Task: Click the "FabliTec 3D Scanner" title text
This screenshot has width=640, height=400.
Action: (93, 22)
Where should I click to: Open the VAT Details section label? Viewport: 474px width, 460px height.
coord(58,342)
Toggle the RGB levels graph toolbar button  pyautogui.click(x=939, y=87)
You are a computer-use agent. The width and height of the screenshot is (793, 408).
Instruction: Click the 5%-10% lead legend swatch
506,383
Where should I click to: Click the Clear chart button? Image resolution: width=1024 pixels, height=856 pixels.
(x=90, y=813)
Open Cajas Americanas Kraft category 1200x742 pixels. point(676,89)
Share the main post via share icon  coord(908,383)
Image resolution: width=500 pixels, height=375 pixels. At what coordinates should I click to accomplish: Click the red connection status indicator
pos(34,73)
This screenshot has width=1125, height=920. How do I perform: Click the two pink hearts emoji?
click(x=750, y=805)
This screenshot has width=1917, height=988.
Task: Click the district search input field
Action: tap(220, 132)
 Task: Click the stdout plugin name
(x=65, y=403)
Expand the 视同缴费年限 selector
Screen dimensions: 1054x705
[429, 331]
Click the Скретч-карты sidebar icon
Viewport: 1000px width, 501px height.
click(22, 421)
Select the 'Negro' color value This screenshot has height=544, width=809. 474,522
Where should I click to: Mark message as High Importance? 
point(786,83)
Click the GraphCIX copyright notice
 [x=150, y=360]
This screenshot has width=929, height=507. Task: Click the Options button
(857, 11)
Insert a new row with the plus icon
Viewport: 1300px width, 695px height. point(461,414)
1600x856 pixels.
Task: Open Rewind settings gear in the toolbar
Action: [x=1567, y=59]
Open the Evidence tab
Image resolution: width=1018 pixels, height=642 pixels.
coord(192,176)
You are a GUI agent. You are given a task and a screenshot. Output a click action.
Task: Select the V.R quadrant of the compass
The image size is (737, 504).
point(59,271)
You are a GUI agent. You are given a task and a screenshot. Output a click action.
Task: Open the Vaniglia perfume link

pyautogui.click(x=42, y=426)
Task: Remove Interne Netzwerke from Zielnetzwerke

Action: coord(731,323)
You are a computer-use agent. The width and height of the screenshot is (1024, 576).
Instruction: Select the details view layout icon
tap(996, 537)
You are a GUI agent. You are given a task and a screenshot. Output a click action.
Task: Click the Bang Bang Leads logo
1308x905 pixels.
========================
### DIRECTIVE
Please quote, word for word, the lines from the very first one through the line that contains "coord(58,342)", both included.

### ANSWER BELOW
Task: Click the "FabliTec 3D Scanner" title text
This screenshot has width=640, height=400.
Action: (93, 22)
Where should I click to: Open the VAT Details section label? Viewport: 474px width, 460px height.
coord(58,342)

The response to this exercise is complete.